58. The Court therefore finds that there should be no direct access whether supervised or unsupervised until further order.
59. We wish to add, though, that indirect contact is not only desirable but essential. It is most important that Mr Castledine's services are employed by both the parents and that M should grow up in the knowledge of who his father is; and it is further important, for M's sake, that his father should be kept informed of what is happening to his son. On this point although, per Mr Castledine, it is first for D to answer M's questions, he was clear that information should not only come from D.
60. The Court agrees with that view and it is further our view that D should enlist Mr Castledine's help in dealing with the questions as and when they arise.
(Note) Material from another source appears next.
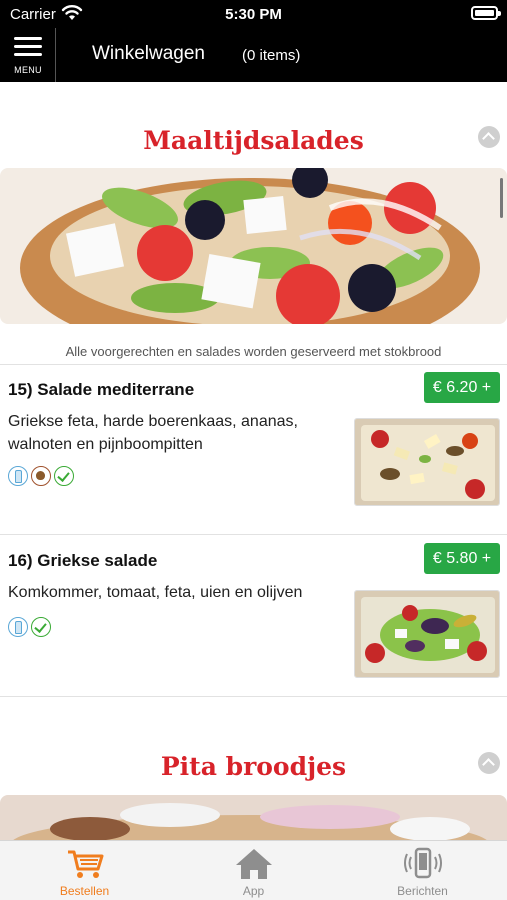 This screenshot has height=900, width=507. Describe the element at coordinates (462, 388) in the screenshot. I see `add-to-cart-price-button: € 6.20 +` at that location.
61. It is further the Court's view that the problem of dealing with such questions as will be raised by M are better dealt with sooner rather than later, and particularly before they are raised as a result of remarks e.g. at school.
62. It is difficult, of course, for anyone to put a timescale on this, and in order that this should not be allowed to lapse, the Court orders that Mr Castledine should report to the Court in six months and thereafter every six months until further order.
63. Last, there will be liberty to either party to apply whenever there is a substantial change of circumstances.
Authorities
Rayden & Jackson on Divorce and Family Matters (17th Ed'n): s.4 (pp. 1425-1430).
M -v- M [1973] 2 All ER 81.
Re H (Minors) (Access) [1992] 1 FLR 148.
Re L (Contact: Domestic Violence) (2000) 2 FLR 334.
Re K (Contact: Mother's Anxiety) [1999] 2 FLR 703.
Re D (Contact: Reasons for Refusal) [1997] 2 FLR 49.
Re O (Contact: Imposition of Conditions) [1995] 2 FLR 125.